First things first: YOU NEED AN EMERGENCY FUND!!!
Now that we got that out of the way, let's talk about what an emergency fund is and is not.
When people suggest an amount for an emergency fund, it is often couched in terms of 3 to 6 months of expenses. This leads to the idea that its primary purpose is for loss of income. This could not be further from the truth. While job loss is the worst case emergency for which your fund could be used, it is not the most likely, especially for a someone with a solid job. Your emergency fund is most likely to be used for an unexpected repair or an emergency trip. I recently had a slew of emergencies (hence the impetus for this post) and they included AC repair (which looked like it might be a replacement) a broken dishwasher and a near dead dryer. I also either need a new car, or have some impending repairs due on the old one.

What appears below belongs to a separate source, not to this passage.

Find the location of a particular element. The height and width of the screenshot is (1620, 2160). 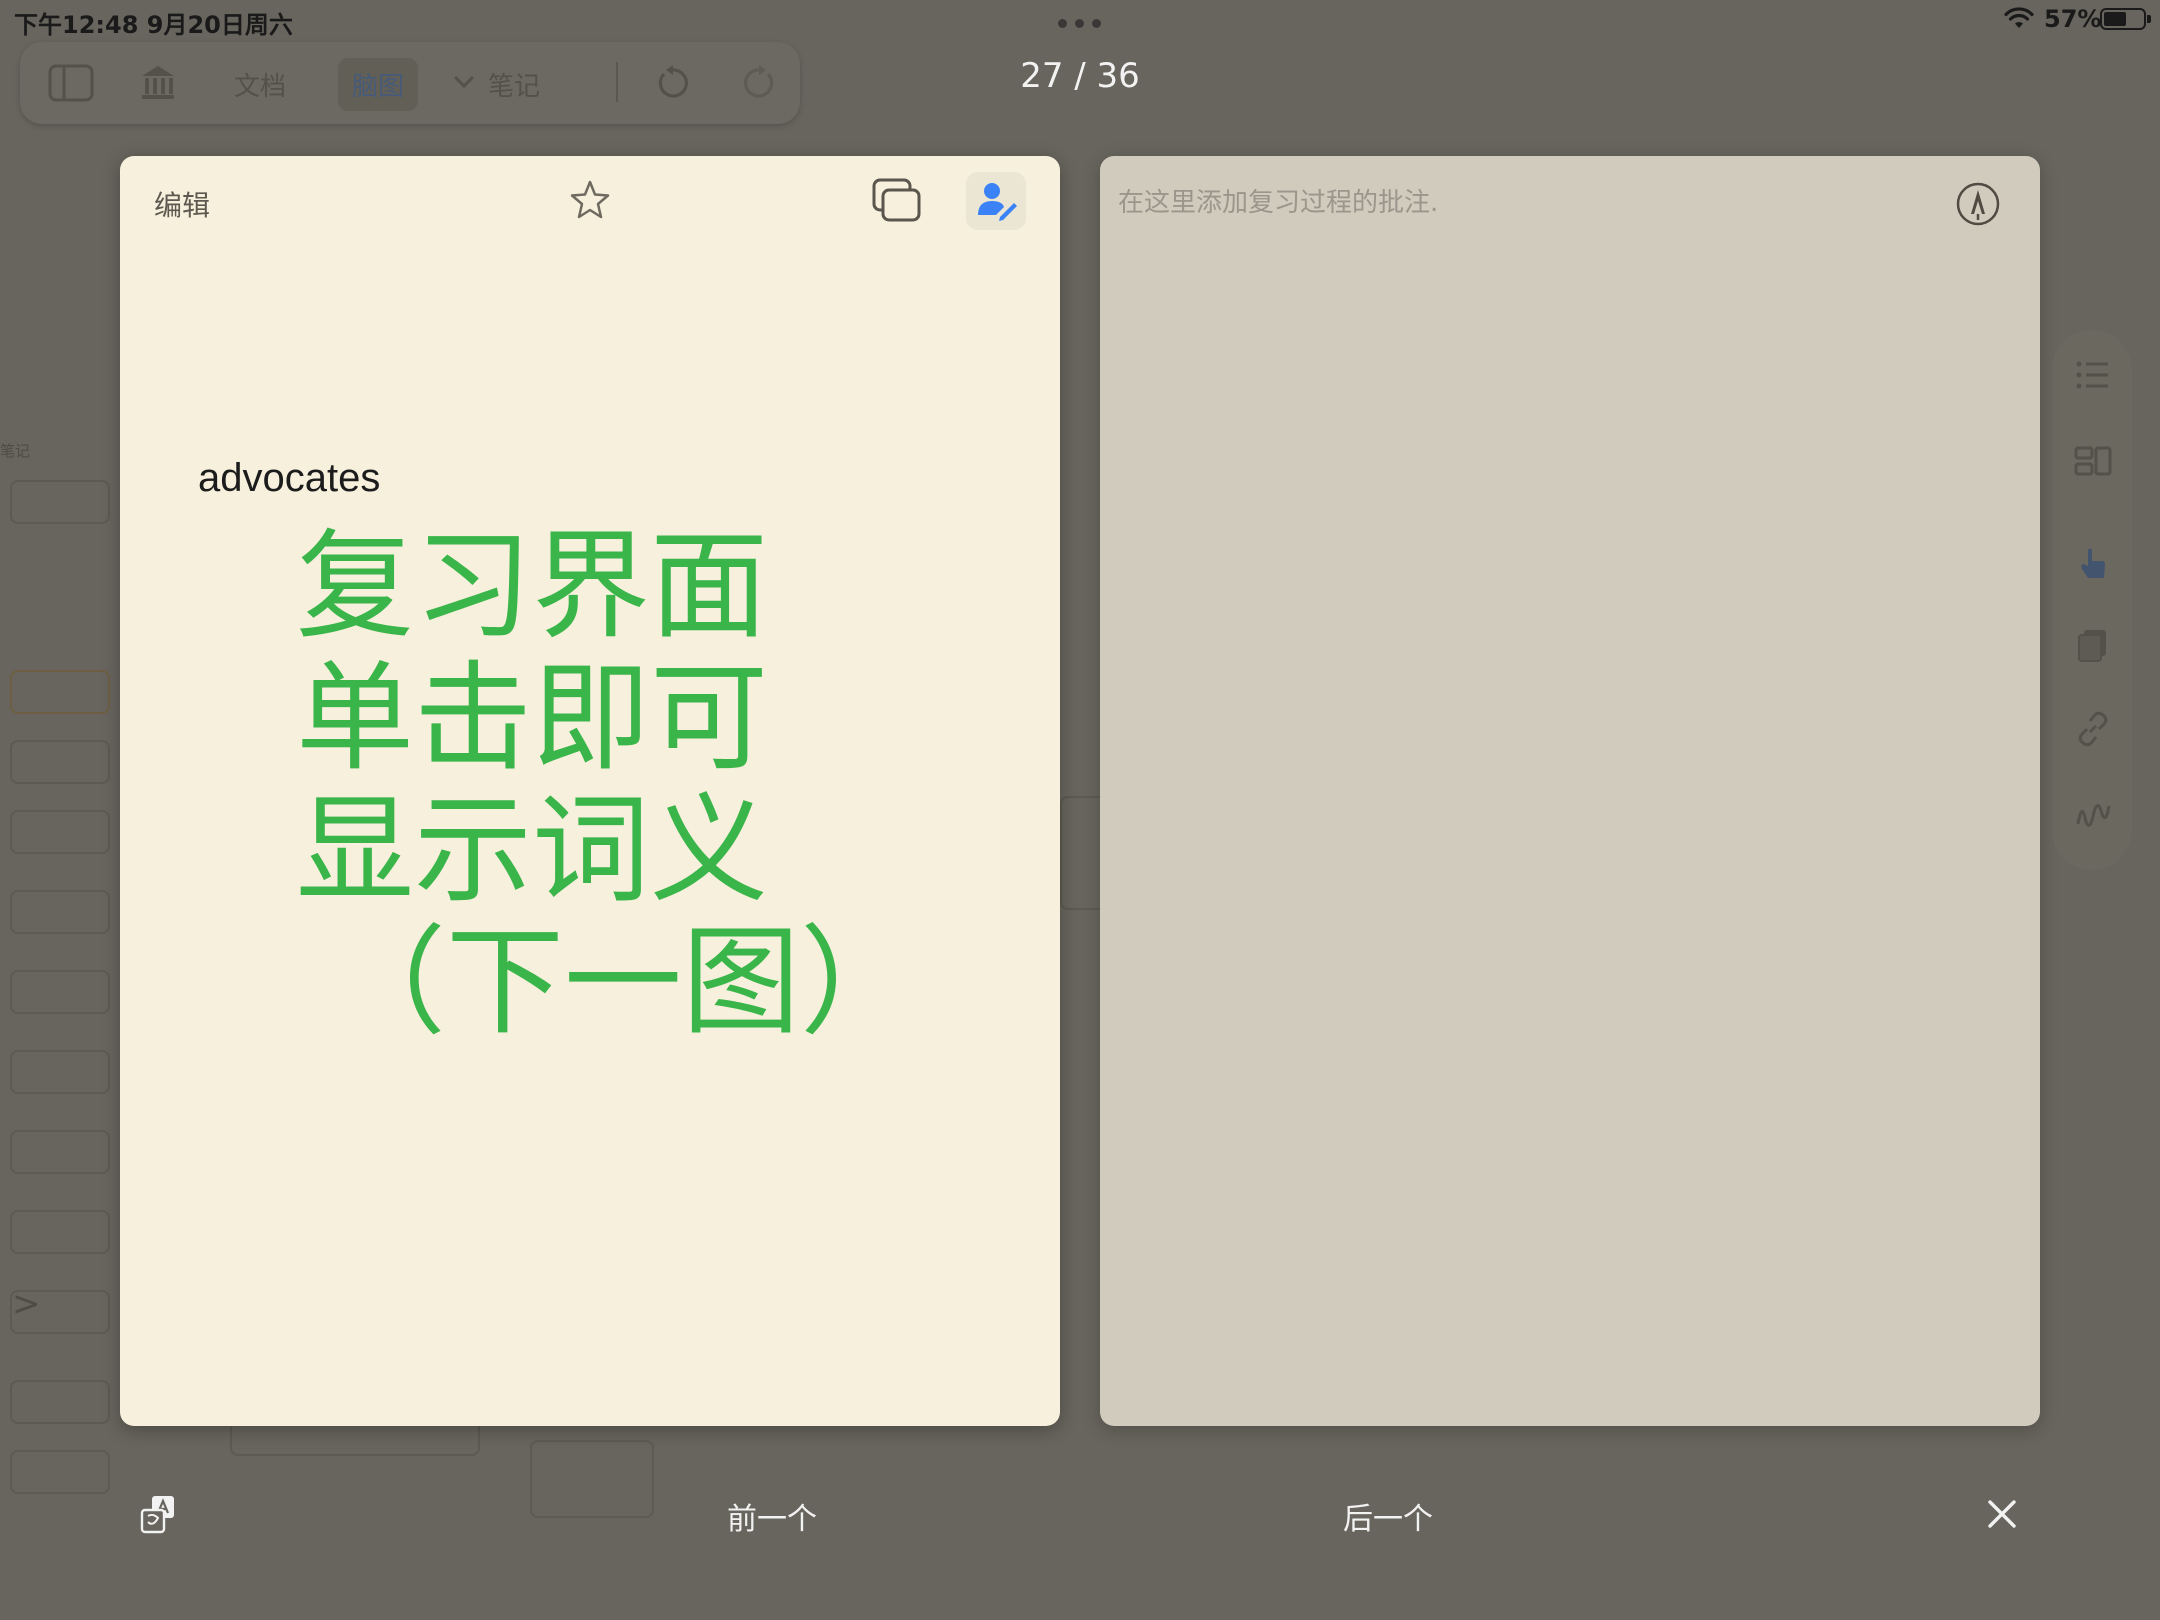

annotation-line: （下一图） is located at coordinates (624, 982).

All of the above is no sweat because I have an emergency fund. Not only that, I have a budget line item that feeds into the emergency fund so I don't have to refigure my budget to refill the fund for the money I just took out.
Knowing how much you need, and how to get the money in there is hard. That's why people simplify with the 3 to 6 months expenses trope. It will generally overfund it, as well as covering the worst case, which is often an extended job loss (it's just not the likely one). What follows is a mix of what I do, and advice for people just starting out.
I set my emergency fund at six months of MANDATORY expenses: rent/mortgage, basic (or locked in by contract) utilities, basic food, and miscellaneous NEEDS (no BS wants disguised as needs). This was easy since I have a budget (you do have a budget, right?) I then set a budget line item that filled the budget in 12 months (this is overkill - 24 months is plenty - 30 months the longest you should go). If my emergency fund gets over-filled, I buy myself something I want, but wouldn't ordinarily be willing to budget for (like a trip or fancy electronics). Make sure this amount will cover a major car repair or a trip to your furthest relative's home.
Doing it this way ensures you will eventually be prepared for almost every emergency likely to occur. But what happens if an emergency happens while filling the fund? The honest answer is you might be screwed. To avoid that, use a tax refund, other savings, or a bonus to fill the fund up as quickly as possible.
Bottom line, you need an emergency fund. The added bonus of having one is that our old buddy Murphy tends to cause emergencies for people who aren't prepared. Having an emergency fund is, paradoxically, one of the best ways to avoid needing one.